Evacuata domenica 17 gennaio, la casa di riposo Biancotti Levis di Racconigi oggi è al centro delle preoccupazioni del Comune, dei sindacati e della cooperativa che fornisce il personale.
22 gli ospiti spostati, di questi 11 sono andati a Nichelino in una struttura Covid, gli altri sono stati smistati tra l’altra rsa di Racconigi, l’Angelo Spada, e la San Giorgio di Cavallermaggiore. Una decina invece gli operatori che sono stati lasciati a casa, cinque di loro già a inizio gennaio erano risultati positivi al Covid, dimezzando di fatto il personale sulla casa di riposo.

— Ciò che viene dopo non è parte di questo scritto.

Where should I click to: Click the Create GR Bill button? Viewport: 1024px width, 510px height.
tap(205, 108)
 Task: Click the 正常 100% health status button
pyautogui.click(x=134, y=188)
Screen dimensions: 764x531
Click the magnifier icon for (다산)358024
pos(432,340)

“Quasi tutti risultavano contagiati, quindi non potevano operare - spiega il sindaco Valerio Oderda - per questo già il 3 gennaio avevamo chiesto di spostare gli anziani”.
Intervento che è stato poi posticipato: “Anche l’Asl ci ha inviato medici e infermieri dell’Usca per darci una mano. Ci siamo tuttavia trovati a gestire un’emergenza nell’emergenza, con personale, che pure impegnandosi al 100%, non conosceva la struttura e gli ospiti. Alla fine si è reso necessario il trasferimento”.

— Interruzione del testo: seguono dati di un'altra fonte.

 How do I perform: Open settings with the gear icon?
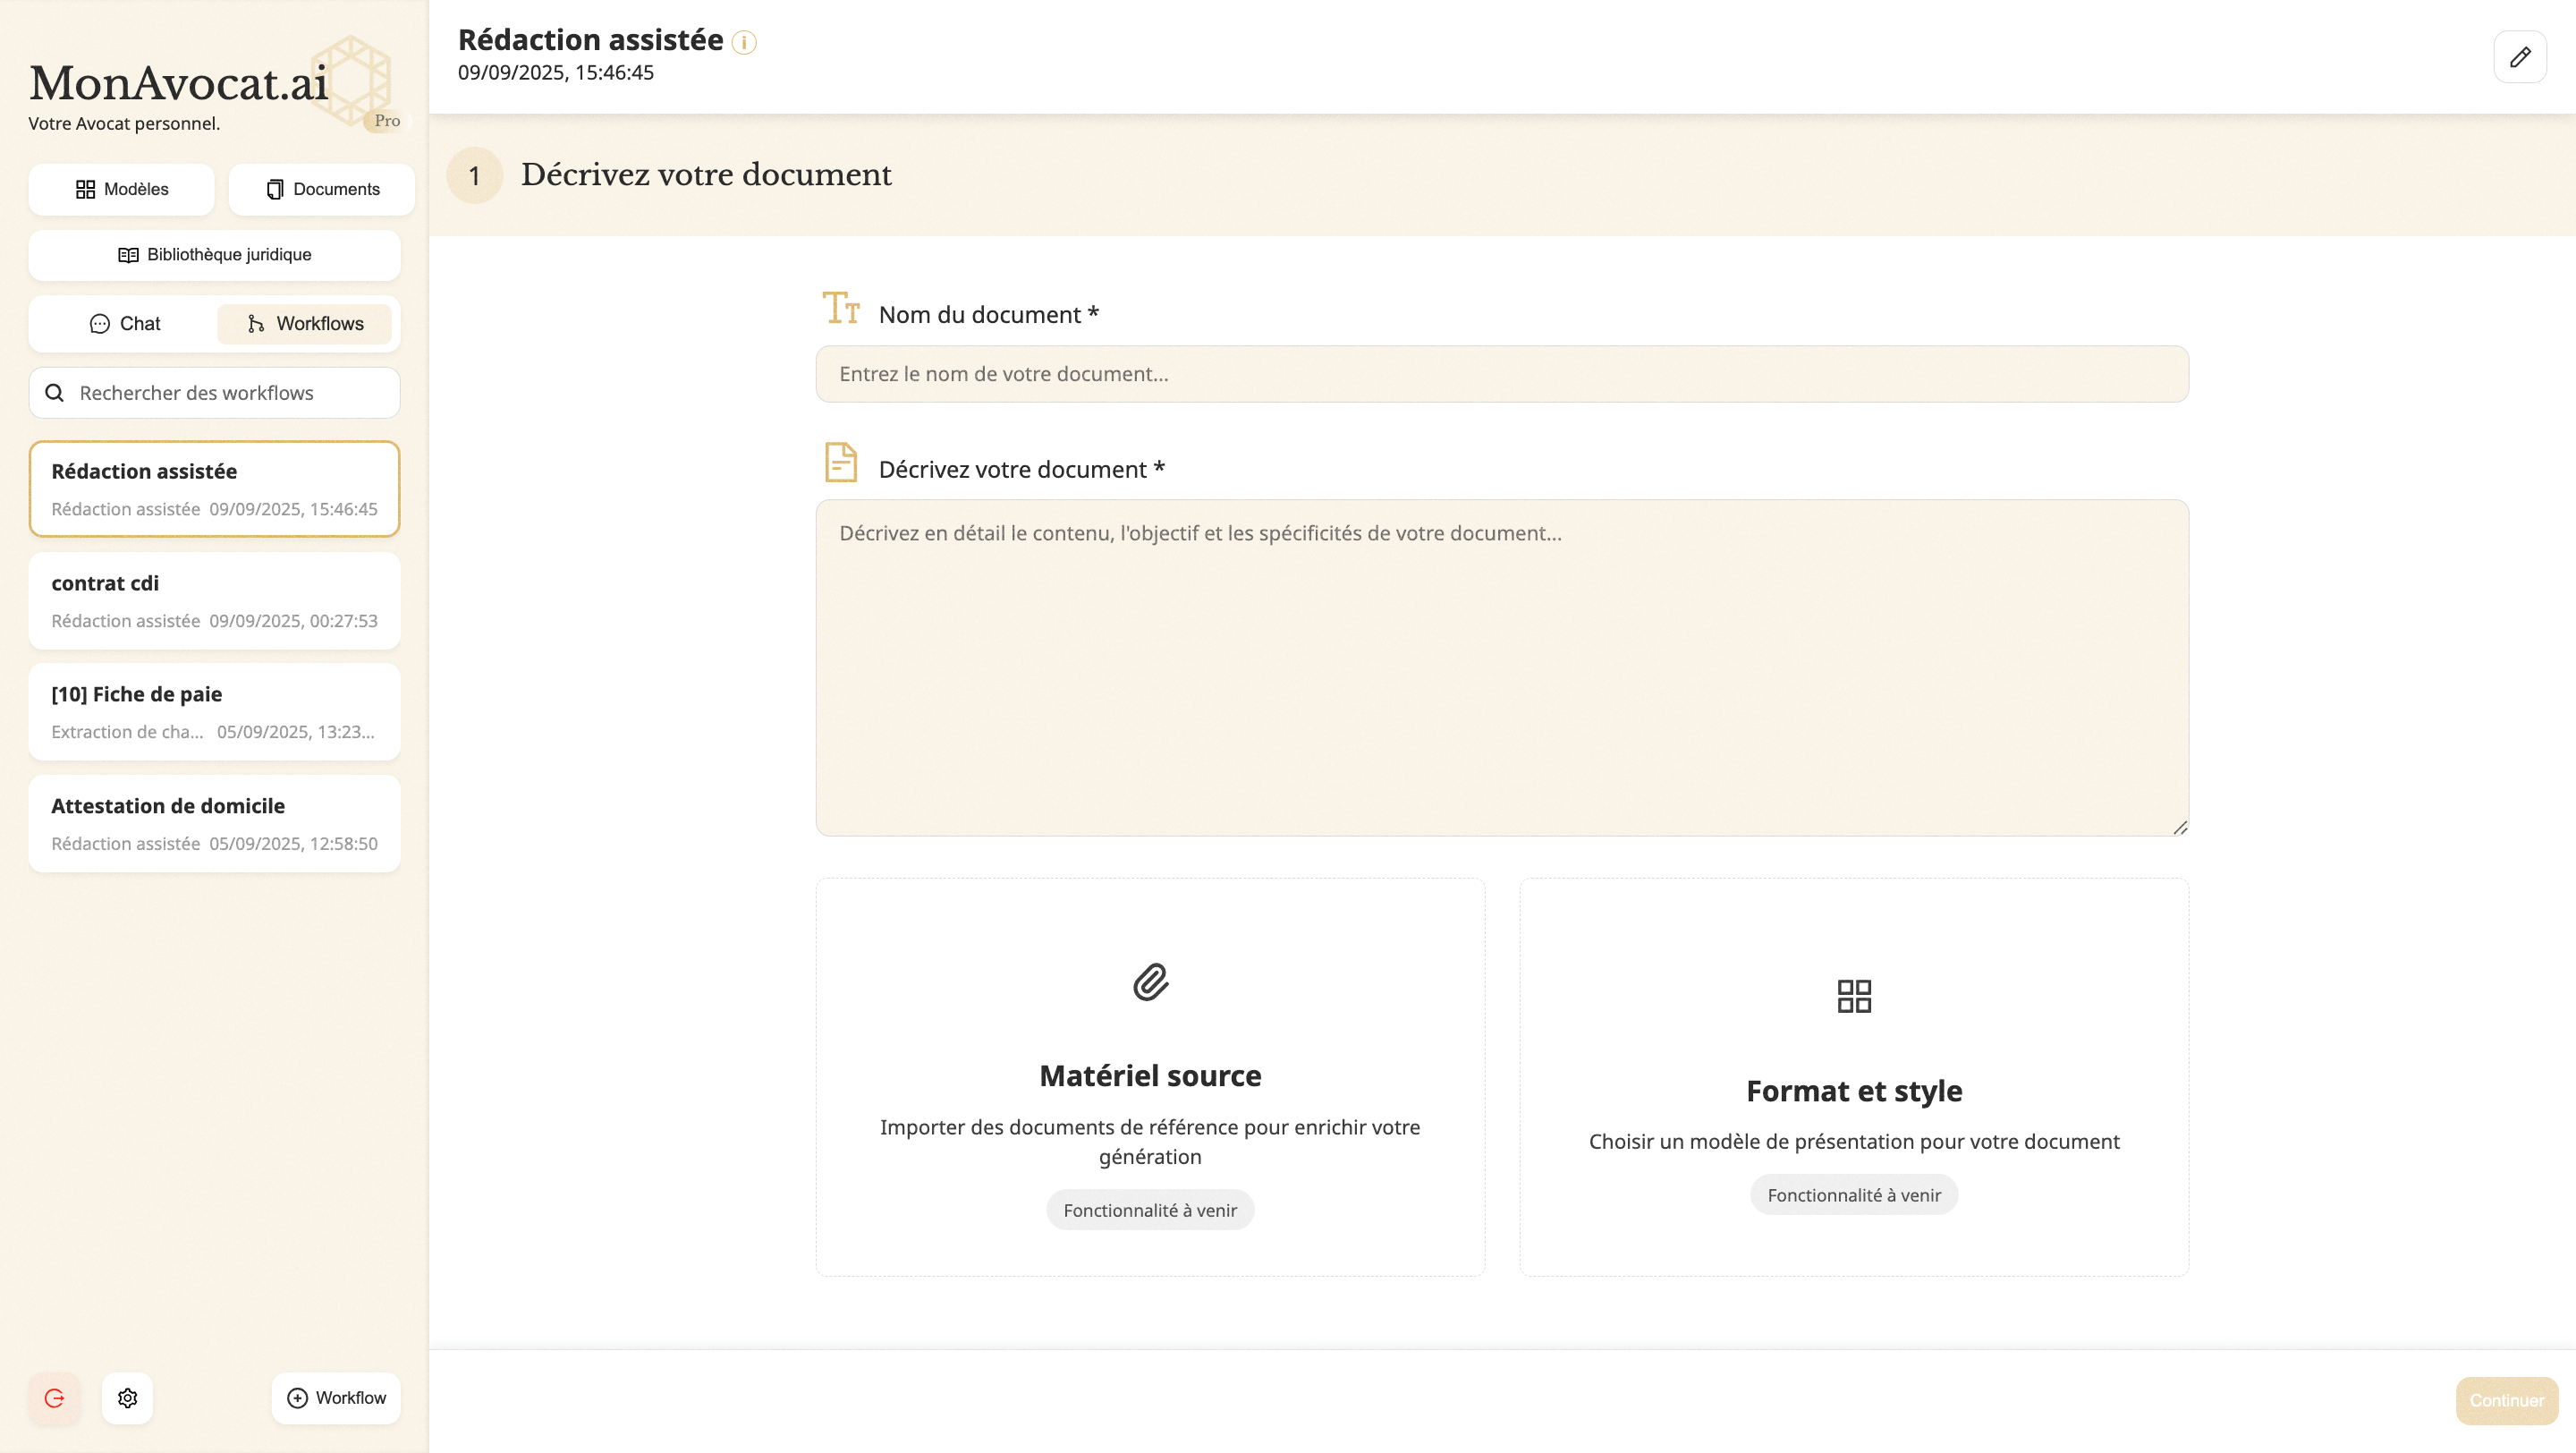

Il Comune si trova in una situazione difficile, solo pochi mesi fa è infatti aperta l’asta per l’acquisizione della struttura. Inoltre, restano due le problematiche importanti: la tutela dei posti di lavoro degli operatori e la salute degli ospiti.
La volontà è quella di far rientrare poco alla volta i due dipendenti della cooperativa "Armonia Work", che si occupano della mensa, e i dieci operatori della cooperativa “Il Solco”, di cui è presidente Antonello Portera: “Non è ancora persa la prospettiva di una riapertura, se c’è una chance di riaprire cercheremo di sfruttarla. In questo momento, la priorità è la salvaguardia dei posti di lavori”.
Come confermato dal sindacato FP CGIL, di certo ci sarà la cassa integrazione per il periodo di fermo, la speranza poi è di ripartire una volta ottenuto il via libera della Commissione Vigilanza: “L’auspicio è di riprendere gradualmente il 1° febbraio - spiega Luca De Conti - Obiettivo è rendere indolore il più possibile questo momento per i dipendenti, ma al tempo stesso non dimenticarci degli ospiti che sono stati portati via da quella che considerano casa loro e dai loro affetti”.
“Cercheremo di dare continuità alla Biancotti Levis - aggiunge il primo cittadino - e cercheremo di tutelare i lavoratori ma anche gli ospiti”.